Monday, 25 July 2011


I started reviewing for Amazon long before I started blogging and even when I did start I didn't immediately reprint Amazon reviews here. (I should note that I still don't reprint all of them, just those I consider of relevance to the blog.) Anyway, a short while ago I was looking through my reviews with a view to deleting my most heavily negged in order to improve my ranking -a common practise among regular Amazon reviewers- when I thought that quite a few of these older reviews would fit quite well here. Now I'm not going to start to reprint all of them from scratch -some of the items aren't of interest and my reviews reflect this i.e. they are as dull as the subject matter.

As a starter, try this one from December 2007.

5* A pulp masterpiece. 
I started reading this book and only reluctantly put it down -to go to work, etc- picked it up again, racing towards the ending and when I got there I logged on to the Internet and ordered the rest of Bannon's available novels. Apart from the quality of the writing (evocative, to an extent naive, almost transparent), the story (a young lesbian fleeing to the big city from both heartbreak and an abusive father and falling in love with a straight woman), the characters (flawed, involving, tragic), there was something more, much more.

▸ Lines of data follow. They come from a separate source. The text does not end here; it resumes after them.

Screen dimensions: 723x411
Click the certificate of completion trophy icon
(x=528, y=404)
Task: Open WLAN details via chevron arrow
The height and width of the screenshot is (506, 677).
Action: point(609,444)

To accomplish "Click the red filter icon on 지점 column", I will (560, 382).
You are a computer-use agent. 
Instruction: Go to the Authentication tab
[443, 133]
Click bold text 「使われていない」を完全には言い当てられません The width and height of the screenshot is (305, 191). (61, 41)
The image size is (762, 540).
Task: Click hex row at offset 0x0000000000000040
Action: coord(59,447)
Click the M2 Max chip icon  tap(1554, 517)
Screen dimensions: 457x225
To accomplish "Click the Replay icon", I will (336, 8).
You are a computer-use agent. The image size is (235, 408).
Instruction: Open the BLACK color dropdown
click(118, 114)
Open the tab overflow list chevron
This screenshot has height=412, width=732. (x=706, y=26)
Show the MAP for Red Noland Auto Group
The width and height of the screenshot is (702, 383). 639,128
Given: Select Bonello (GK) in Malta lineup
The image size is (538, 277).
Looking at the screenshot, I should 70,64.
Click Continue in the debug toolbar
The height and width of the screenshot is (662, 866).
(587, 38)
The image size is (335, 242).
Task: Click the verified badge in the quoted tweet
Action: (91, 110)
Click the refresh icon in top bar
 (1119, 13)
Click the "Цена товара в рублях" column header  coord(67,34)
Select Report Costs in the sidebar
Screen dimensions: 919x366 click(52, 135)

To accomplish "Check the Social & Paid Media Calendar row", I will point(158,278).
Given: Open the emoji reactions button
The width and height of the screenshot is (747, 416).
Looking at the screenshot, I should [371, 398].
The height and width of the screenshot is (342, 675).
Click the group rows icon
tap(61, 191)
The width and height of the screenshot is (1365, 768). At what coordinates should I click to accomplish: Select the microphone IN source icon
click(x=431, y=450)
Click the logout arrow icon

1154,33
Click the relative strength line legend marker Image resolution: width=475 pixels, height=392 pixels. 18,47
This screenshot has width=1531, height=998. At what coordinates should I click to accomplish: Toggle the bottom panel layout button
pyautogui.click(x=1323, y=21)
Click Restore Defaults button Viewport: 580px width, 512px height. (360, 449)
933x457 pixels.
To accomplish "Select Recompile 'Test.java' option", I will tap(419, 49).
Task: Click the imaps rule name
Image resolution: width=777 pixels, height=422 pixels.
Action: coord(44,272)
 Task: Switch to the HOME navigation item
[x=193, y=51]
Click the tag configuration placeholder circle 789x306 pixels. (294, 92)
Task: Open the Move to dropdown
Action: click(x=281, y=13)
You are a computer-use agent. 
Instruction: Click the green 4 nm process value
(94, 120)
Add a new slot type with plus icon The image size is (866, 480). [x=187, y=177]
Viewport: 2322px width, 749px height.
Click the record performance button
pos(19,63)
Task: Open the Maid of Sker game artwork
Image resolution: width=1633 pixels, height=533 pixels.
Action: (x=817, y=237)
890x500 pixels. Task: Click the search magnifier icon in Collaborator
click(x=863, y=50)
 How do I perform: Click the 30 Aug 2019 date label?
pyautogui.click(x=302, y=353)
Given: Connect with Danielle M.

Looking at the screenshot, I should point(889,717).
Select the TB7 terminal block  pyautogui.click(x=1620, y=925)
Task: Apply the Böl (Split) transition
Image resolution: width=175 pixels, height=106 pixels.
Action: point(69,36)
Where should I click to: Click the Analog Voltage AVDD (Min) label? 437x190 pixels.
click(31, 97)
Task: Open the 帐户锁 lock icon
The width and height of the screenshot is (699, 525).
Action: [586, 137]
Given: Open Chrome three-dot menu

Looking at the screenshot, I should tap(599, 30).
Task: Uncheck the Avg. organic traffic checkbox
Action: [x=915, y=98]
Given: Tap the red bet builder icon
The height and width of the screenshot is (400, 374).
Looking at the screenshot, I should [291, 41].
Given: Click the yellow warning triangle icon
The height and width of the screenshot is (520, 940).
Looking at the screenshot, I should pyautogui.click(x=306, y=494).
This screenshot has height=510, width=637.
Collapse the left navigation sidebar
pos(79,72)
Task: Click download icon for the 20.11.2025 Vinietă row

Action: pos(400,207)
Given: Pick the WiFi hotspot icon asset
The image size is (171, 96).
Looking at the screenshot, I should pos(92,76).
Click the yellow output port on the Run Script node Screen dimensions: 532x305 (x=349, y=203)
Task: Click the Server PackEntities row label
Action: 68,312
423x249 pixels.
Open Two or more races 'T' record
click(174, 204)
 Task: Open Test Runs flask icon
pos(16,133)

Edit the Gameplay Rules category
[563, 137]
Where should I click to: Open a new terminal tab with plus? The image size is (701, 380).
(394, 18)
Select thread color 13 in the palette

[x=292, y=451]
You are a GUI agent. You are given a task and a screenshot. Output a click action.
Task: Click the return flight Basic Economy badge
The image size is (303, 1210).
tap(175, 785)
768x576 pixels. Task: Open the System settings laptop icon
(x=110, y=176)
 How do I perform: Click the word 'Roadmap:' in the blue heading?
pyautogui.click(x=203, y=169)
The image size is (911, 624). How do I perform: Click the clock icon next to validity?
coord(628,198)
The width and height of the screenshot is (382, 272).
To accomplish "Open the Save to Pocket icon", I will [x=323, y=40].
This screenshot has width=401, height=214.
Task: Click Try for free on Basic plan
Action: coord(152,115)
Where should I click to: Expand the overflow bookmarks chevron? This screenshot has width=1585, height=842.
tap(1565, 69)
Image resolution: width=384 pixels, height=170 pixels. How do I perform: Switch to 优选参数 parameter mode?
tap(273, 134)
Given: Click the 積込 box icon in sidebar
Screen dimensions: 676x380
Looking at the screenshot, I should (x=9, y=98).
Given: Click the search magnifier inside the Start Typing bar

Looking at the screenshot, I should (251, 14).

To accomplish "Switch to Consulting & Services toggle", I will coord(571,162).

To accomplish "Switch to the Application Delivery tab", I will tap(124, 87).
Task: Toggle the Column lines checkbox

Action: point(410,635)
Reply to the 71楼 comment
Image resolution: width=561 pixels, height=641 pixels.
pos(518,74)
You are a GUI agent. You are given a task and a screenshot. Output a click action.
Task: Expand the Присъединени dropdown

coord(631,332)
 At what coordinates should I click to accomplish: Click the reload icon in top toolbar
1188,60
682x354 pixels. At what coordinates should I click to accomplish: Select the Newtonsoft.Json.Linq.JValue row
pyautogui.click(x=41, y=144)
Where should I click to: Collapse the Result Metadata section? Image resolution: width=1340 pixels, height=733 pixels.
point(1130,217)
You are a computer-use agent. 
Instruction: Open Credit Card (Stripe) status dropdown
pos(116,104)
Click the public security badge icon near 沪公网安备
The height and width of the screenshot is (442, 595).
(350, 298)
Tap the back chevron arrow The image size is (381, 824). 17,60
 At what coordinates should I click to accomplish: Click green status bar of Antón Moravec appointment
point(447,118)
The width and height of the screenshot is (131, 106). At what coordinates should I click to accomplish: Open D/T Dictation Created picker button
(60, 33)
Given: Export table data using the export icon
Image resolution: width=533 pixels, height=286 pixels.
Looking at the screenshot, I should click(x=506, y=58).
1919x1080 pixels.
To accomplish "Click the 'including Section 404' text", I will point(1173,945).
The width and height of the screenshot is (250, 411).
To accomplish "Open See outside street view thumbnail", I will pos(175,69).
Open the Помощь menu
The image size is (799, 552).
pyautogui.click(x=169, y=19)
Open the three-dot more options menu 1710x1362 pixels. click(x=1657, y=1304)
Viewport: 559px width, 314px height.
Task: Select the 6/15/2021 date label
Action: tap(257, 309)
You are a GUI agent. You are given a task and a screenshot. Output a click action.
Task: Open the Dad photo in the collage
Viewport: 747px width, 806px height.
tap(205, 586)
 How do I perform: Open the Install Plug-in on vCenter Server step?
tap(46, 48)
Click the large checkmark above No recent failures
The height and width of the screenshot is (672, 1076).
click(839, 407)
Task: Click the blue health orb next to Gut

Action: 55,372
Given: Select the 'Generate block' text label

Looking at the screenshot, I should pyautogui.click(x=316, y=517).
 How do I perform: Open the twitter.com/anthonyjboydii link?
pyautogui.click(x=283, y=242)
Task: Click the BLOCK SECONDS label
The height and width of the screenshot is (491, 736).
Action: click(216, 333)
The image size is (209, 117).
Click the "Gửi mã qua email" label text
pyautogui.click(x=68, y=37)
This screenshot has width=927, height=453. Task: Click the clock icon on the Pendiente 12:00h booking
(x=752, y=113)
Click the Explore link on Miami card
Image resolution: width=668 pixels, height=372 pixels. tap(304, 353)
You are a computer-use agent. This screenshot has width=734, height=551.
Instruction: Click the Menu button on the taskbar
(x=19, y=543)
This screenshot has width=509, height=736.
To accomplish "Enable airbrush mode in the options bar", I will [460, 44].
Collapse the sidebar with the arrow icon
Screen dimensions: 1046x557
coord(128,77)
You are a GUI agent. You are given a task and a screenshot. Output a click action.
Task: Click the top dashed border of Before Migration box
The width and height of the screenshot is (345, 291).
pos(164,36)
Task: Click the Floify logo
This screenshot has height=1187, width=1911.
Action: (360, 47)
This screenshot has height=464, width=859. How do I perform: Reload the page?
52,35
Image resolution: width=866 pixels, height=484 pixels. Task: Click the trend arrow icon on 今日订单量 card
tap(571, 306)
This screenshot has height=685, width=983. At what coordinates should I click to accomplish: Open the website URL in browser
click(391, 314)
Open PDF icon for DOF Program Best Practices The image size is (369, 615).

This is a book which works effectively and simultaneously on more than one level. Written in the late 50's it was aimed at (largely) closeted lesbians. So, why does it strike such a chord in a straight middle-aged man? That's me in case you were wondering.

For a start it's an interesting counterpoint to the tv series The L Word (of which, surprise surprise, I'm a big fan) in the sense that it's almost an historical document which reflects certain changes in Western society. It depicts a time of repression when gays of both sexes hid in the shadows whereas today,(ideally and at least in liberal circles) to admit to being a lesbian (or gay) has little more impact than stating that one is left-handed -yeah, so? And perhaps that might be a more idealistic statement than an accurate one. No matter, it is a fascinating, albeit depressing, portrayal of an earlier repressive period.

But what particularly spoke to me about it was to be able to interpret it as a metaphor for the Outsider figure. Now almost certainly this is not what Bannon was intending; she was writing (she hoped) to reach lesbians hidden in the shadows of 1950's American society. What it did was to remind of myself about the same age as Laura in the novel but over a decade later. Reading Colin Wilson's treatise 'The Outsider' in my late teens helped me understand alienation and realise why I didn't quite fit in (indeed only recently a friend called me 'the cat who walks by himself'). It was only discovering science fiction fandom at a convention in 1970 (long before Star Wars made SF reasonably hip) when I felt like I'd come home, meeting people who shared similar idiosyncratic attitudes to myself. Reading this novel reminded me of those days.

By the end of the novel, Laura hasn't quite reached that stage (of finding a subculture she can embrace) but she is getting there. What I feel is that Bannon has created an extended metaphor where people who, for whatever reasons, are alienated from conventional society (though I suspect this is less these days than when she was writing), can identify with. Whatever her intentions she reaches beyond her target audience to speak to anyone who ever felt themselves different from the norm and this is the mark of a powerful writer. 

I'm rather fond of this review as I think it's a good one. Amazingly it was passed on to Ann Bannon by someone who knows me. This was Earl Kemp a long-time SF fan who was active in the porn novel publishing field back in the 60's. I'd reprinted it in my online and infrequent SF fanzine Siddhartha (see the link to efanzines in the sidebar where Earl regularly publishes his own zine which includes some fascinating material about his porn years and encounters with government agencies.) Earl sometimes sees Ms Bannon at pulp paperback conventions. Small world.